12/23/06 12:10 am - enter a subject, brain.

ok kids, i'm leaving for spain tomorrow, but i'm home alone tonight and feeling dull as a rock and kinda sad. ana went home to aberdeen today; i'm suddenly lonely, although not enough to go out and find my friends, wherever they are. i can't sit here and not-pack any longer though, so i might just go to palmer's and get boozed up. but i almost hope i don't run into anyone i know; i'm feeling so flat and affectless i'd probably creep them out.

in any case, i know all i have to do is get through the next couple of days and i'll feel better. DUH, i'm going to spain TOMORROW! and i haven't been home for a year and a half...

minneapolitan friends, i love you and i'll see you in 3 weeks.

11/15/06 07:17 pm

i'm getting rid of the cellphone. but i have a home phone #. call me sometime!!!

612 338-3898

11/15/06 06:05 pm

http://livedigital.com/content/52110

11/4/06 11:35 pm

mara_pauline says she's gonna write a novel for NANOWRIMO(dot org). this is super exciting, and i hope if she ever needs some quick hack-job content to fill out a slim chapter at the last minute - she'll know who to turn to.

i think if i were gonna write a novel first of all i'd refuse the impulse to begin a "psychological" novel. (but i think i'm blind to "character", so...)

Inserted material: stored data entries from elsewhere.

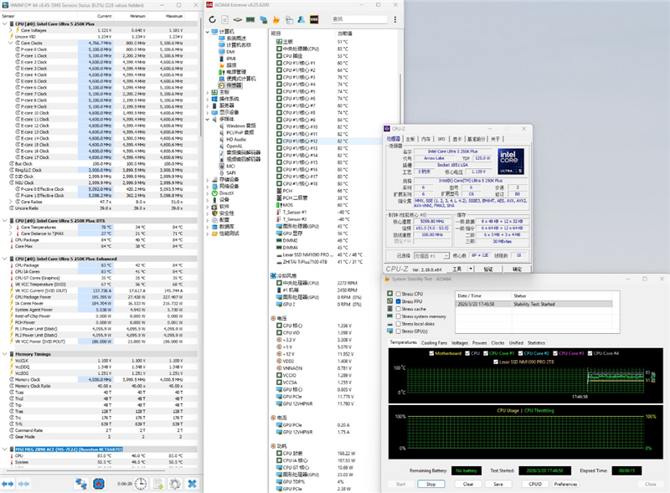Click the flame benchmark icon in AIDA64
Screen dimensions: 670x493
pyautogui.click(x=275, y=18)
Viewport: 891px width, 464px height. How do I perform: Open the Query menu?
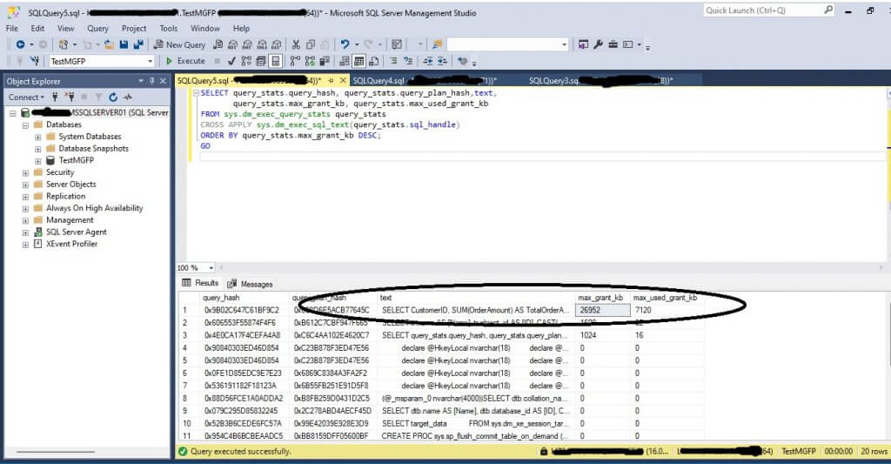click(x=97, y=28)
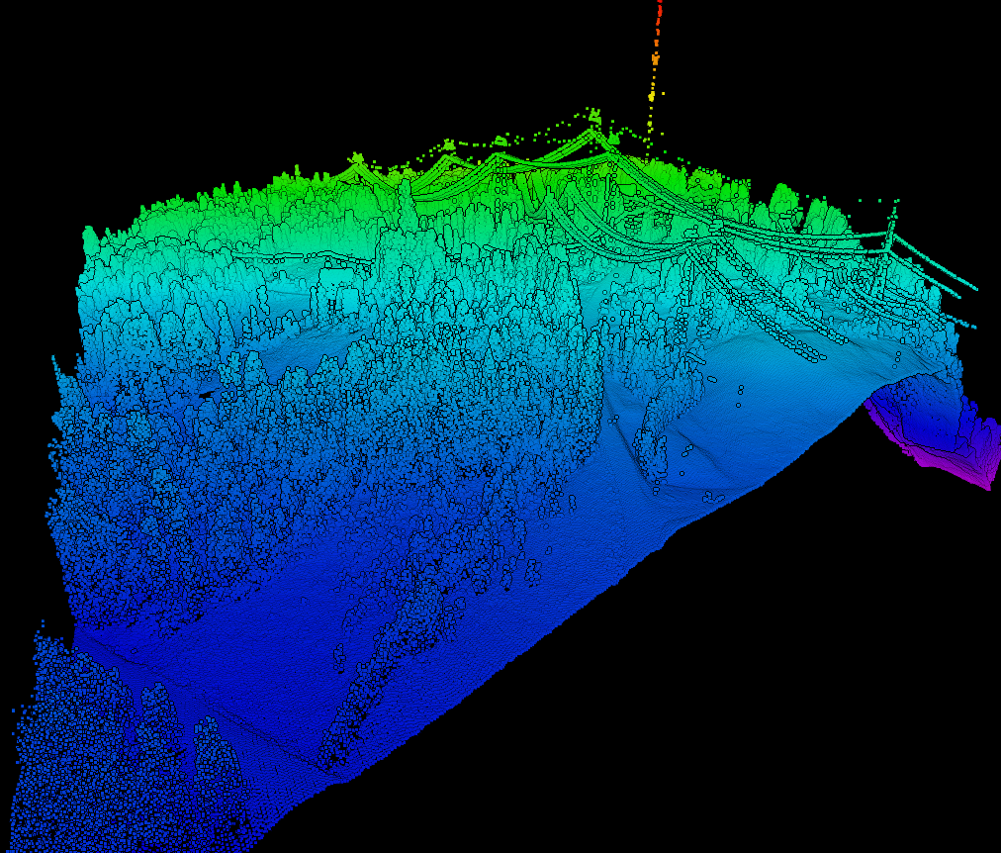Click the empty black background at lower right
This screenshot has height=853, width=1001.
(x=791, y=693)
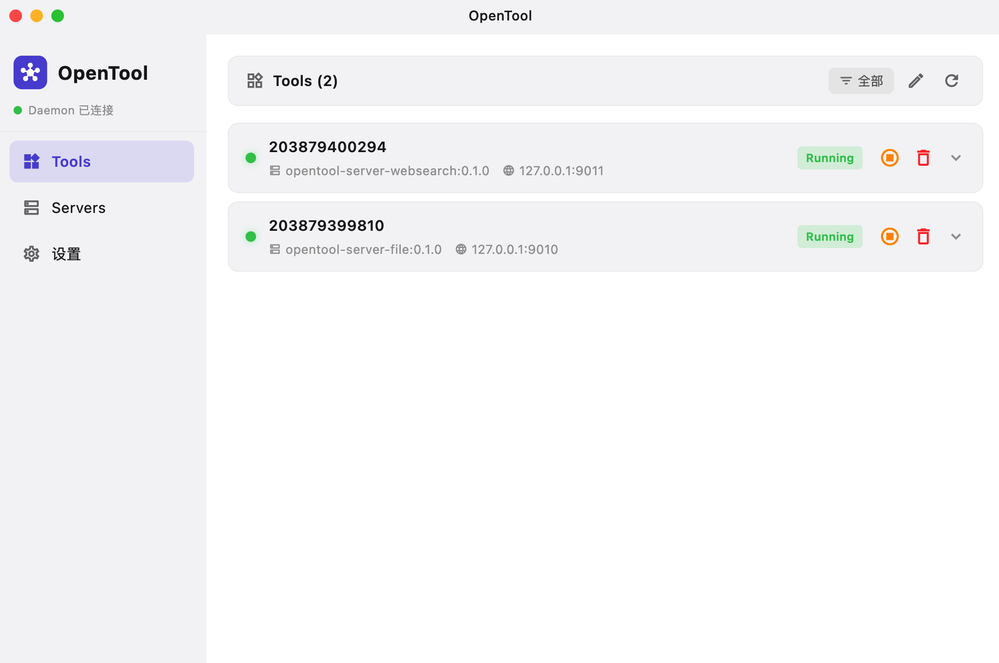Open the 设置 section
The image size is (999, 663).
tap(67, 254)
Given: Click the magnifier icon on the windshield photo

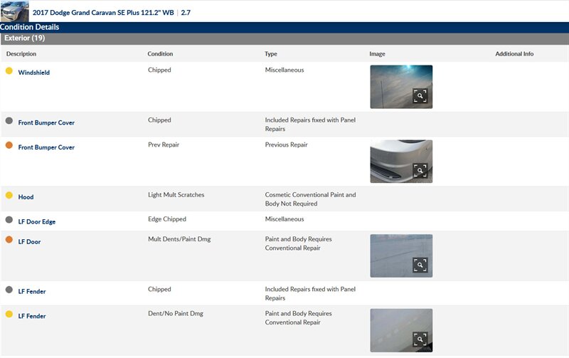Looking at the screenshot, I should point(420,96).
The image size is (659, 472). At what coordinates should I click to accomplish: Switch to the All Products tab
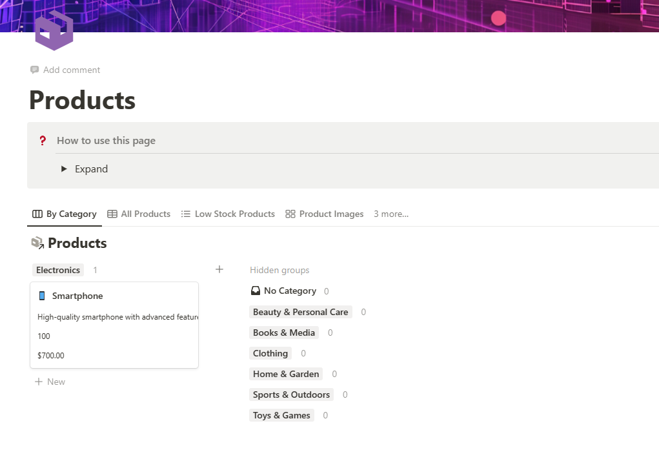pos(139,214)
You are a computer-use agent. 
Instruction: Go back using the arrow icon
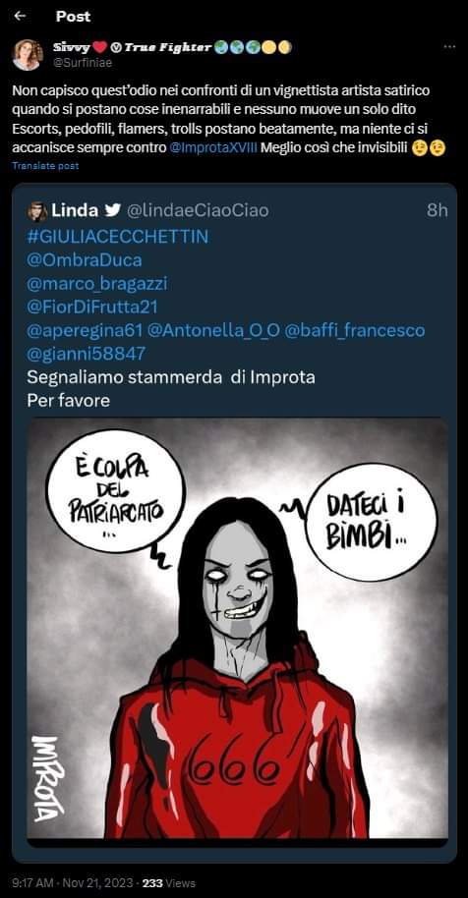(x=20, y=17)
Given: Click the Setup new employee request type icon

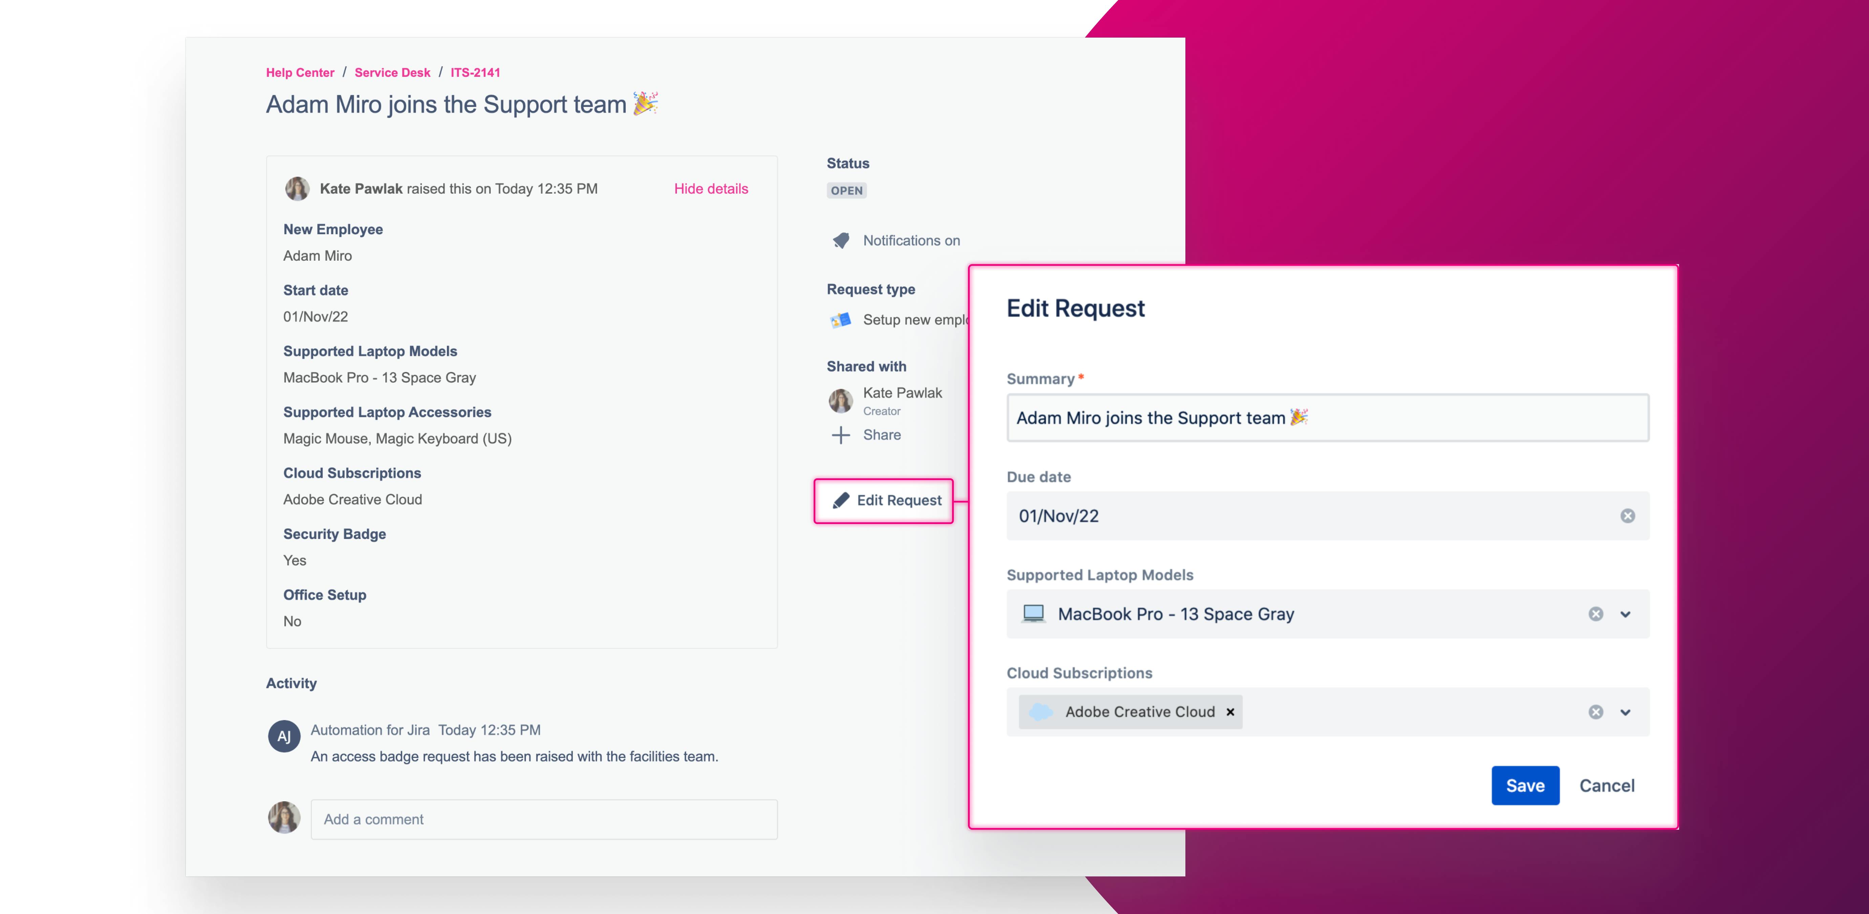Looking at the screenshot, I should pyautogui.click(x=841, y=320).
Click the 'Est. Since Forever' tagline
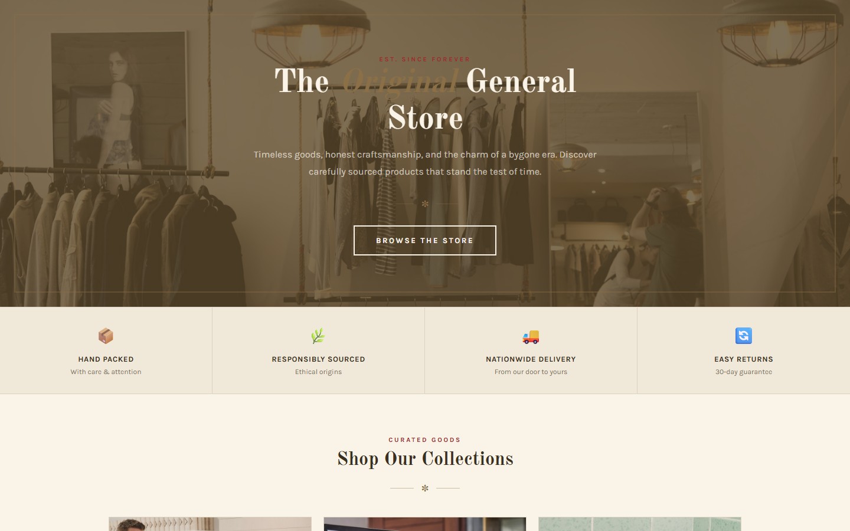Viewport: 850px width, 531px height. [x=424, y=59]

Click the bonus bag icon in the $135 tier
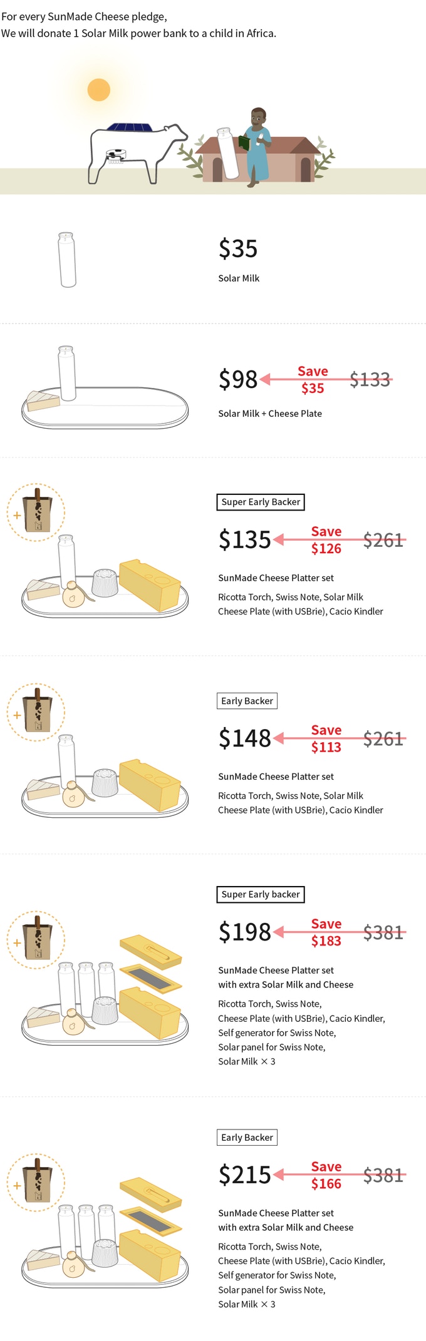point(36,512)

i'd make sure that form and content were carefully calibrated for complete mutual sabotage so as to prevent my nestling myself into the spongy "benevolent universe" or "coming to a realization about life" crap i know i'm prone to in journal form. a self-sabotage so complete, an entanglement in a form so ungainly and convoluted, that anthropocentrism won't even have a chance, i'll be too busy figuring out how to get from point A to point B to point C...etc.

i'd revel in my godlike ability to just mush the text-world and the thing-world into one big ball of invented physics. actually i'd probably write in all kinds of metaphysical mumbojumbo like that, just cuz i'm god, shit. arrange the heavens however the fuck i want. if any "humans" show up, i'll dismantle their psyches and reuse the parts in ludicruous or creepily diffused ways...

clumsily introduce a ferociously powerful embodiment of NATURE into a mostly urban narrative, about halfway in; invent the urban pastoral.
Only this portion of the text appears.